Please carry on the blog post below about why turning fifty is so nifty, starting right after its last sentence.

Document segment
_ _ _ _ _ _ _

And here's the reasons why.

The importance of this first reason cannot be overstated : the hard work of raising children is OVER! Yeah for me! My adult children are living their own lives now - with some funding and occasional support from mom and dad of course - but nonetheless - they have their own cars, go to school, work, have a significant other, meet with friends, in short, do all the things adults do with very little help from Bob and me. For those who may be worried about empty nests and not having young children at home, I can tell you that is is intensely gratifying to see the result of all the years of dedicated parenthood. Nothing as miraculous as having fully-grown, healthy, competent and happy adult children could ever result in sadness or regret of any kind, at least not on this mom's blog.  I have honestly never felt anything but pride and joy - and yes, even relief - as my children take on the responsibilities and freedoms of adulthood.

The next reason fifty is so nifty also took a lot of work, but a much more painful kind of work than raising children because unfortunately, I didn't get to discover who I am until I first discovered who I am NOT.  By who I am, I mean: a fully-integrated, self-aware human being who knows exactly who and what is important and never forgets it.  And at least for me, and like many people I know, it took a good 45 to 50 years to be able to make that claim.

_ _ _ _ _ _ _

Exercise data

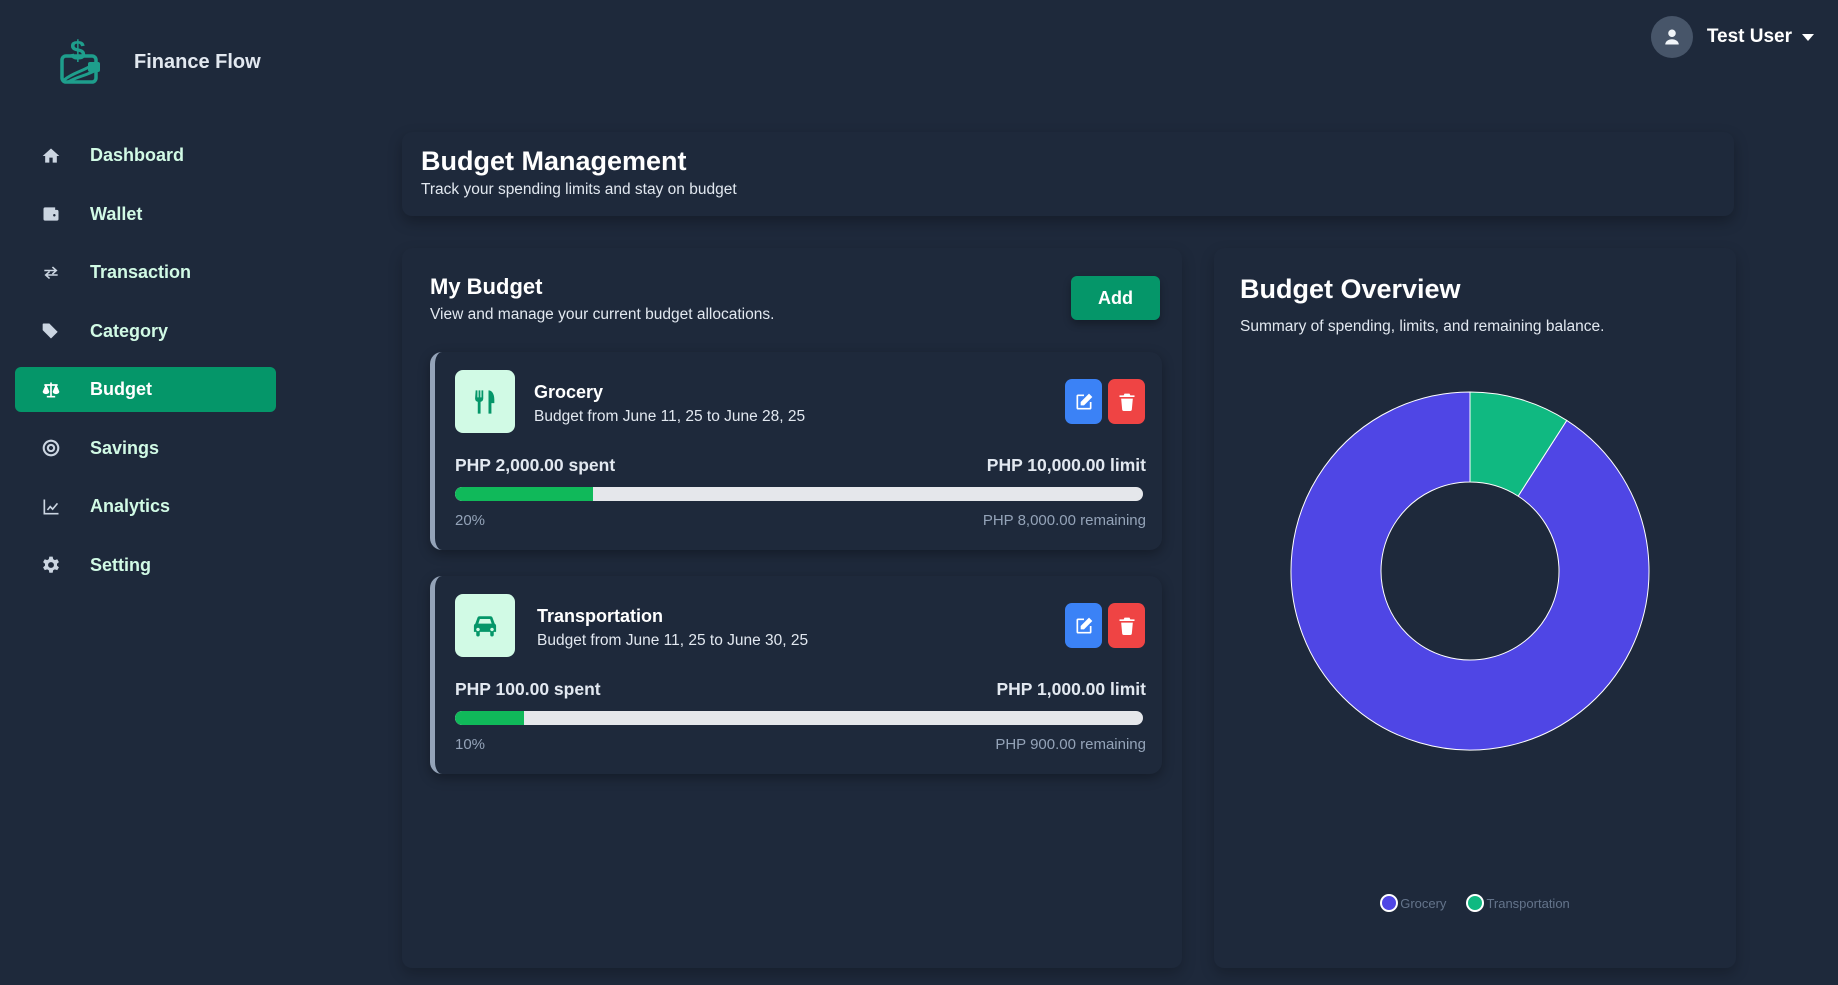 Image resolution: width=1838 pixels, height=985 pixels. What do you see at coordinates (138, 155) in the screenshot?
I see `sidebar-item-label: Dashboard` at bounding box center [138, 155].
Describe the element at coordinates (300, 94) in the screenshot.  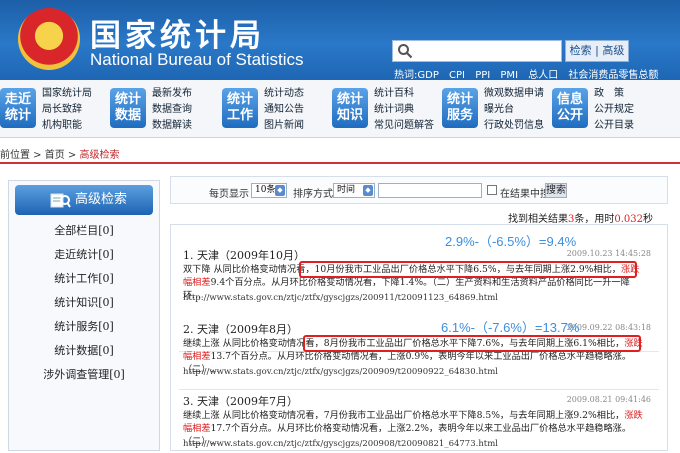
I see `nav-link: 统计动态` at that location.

_ _ _ _ _ _ _

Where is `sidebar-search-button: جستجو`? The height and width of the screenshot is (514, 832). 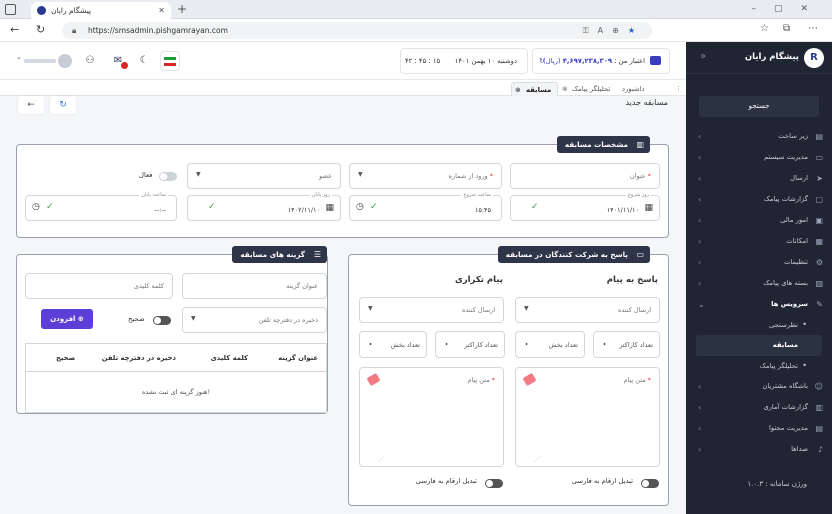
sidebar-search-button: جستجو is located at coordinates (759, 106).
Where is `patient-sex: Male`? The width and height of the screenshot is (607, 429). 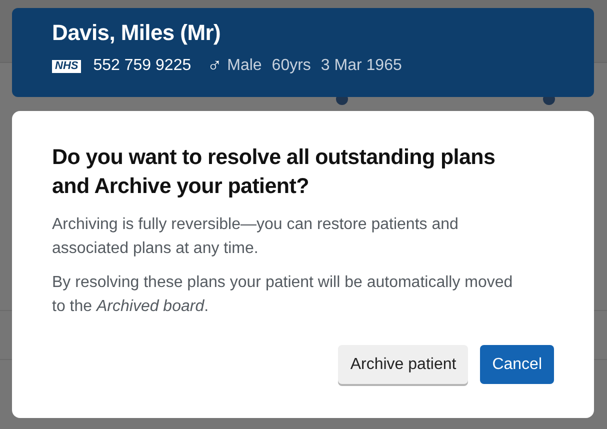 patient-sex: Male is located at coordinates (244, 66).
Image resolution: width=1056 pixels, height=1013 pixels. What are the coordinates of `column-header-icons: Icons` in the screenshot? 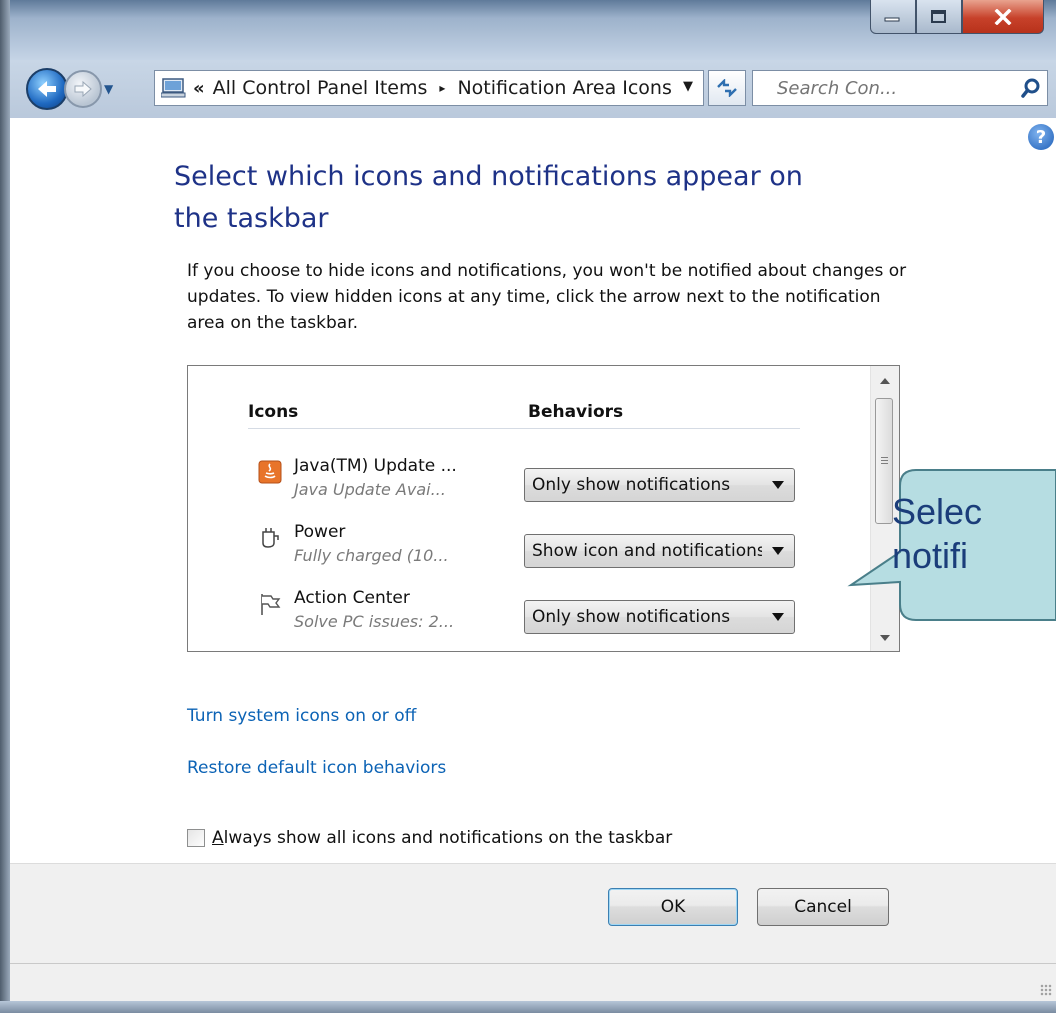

_ _ _ _ _ _ _

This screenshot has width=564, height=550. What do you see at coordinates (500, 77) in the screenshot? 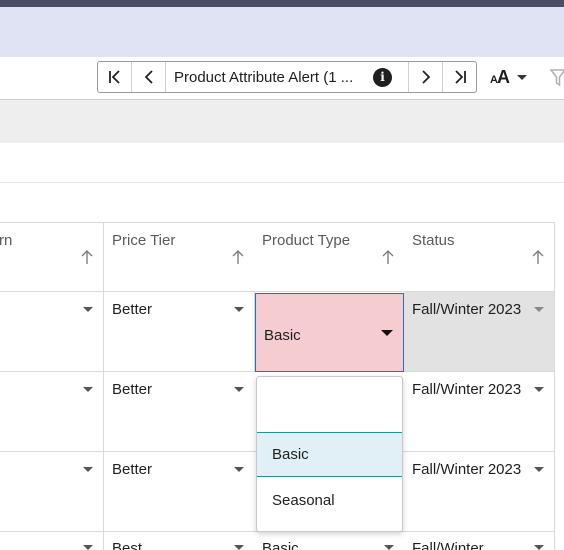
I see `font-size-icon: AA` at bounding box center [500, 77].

_ _ _ _ _ _ _

Solved exercise
It's a brutal process. You do something - or don't do something - and then you feel badly and you say to yourself (if you're lucky) - oops, don't like how that feels - won't do that again - and you might have to do that several times to get the message and all along, your life is changing and the situations are changing and you are changing and it's all very confusing. When you think of the sheer number of things that have to be done or not done over the course of a lifetime, you start to see what an enormous task it is to know oneself, thoroughly, or even just well enough to get by happily.

I don't think this process ends until the grave, and maybe not even then, but there's a lot of reference data in my memory now and it is a really good thing to have. I make decisions and act based on what I've learned about myself  - and here is where we need a drumroll, please -  no matter what the consequences or what others think. Period.

Seems remarkable it took so many decades and so much suffering to figure that one out. The path to self-knowledge may be different for each of us, but fifty is nifty because most of us have gotten to this point and it is certainly good to have arrived.

And that's not even the fun part of being fifty.  Yes, we even have fun in our fifties and though I am sure it is not the same kind of fun we had a few decades ago, it is still fun. What better time to pick up your old hobbies and interests and invent a few new ones?

I have a pretty long list of favorite things. There's my dogs, birds, gardening, restaurants, wine, knitting, reading, cooking, and now, perhaps blogging. Oh, and I love to travel and stay in really expensive hotels pretending I'm the 1%.  But of course, I'm not because I pay taxes. You might try writing out your own list just to see if you've got enough stuff on it, and if not, work on that a bit.

So who really needs those busy years between thirty and fifty? There are too many choices, too much to do, too much that can go wrong and too many years ahead to worry about. I may need hair color every four weeks now,  and I can no longer keep up with dance music so zumba is out, but then so is yoga because even being in one position for 30 seconds is apparently too much exercise for me. But I don't want to focus on what I've lost over the years. That's no fun at all.

I have started this blog to focus on what I have gained over the years and to celebrate life and its infinite beauty. I'd be honored if you followed me in this journey of celebrating what makes fifty so nifty!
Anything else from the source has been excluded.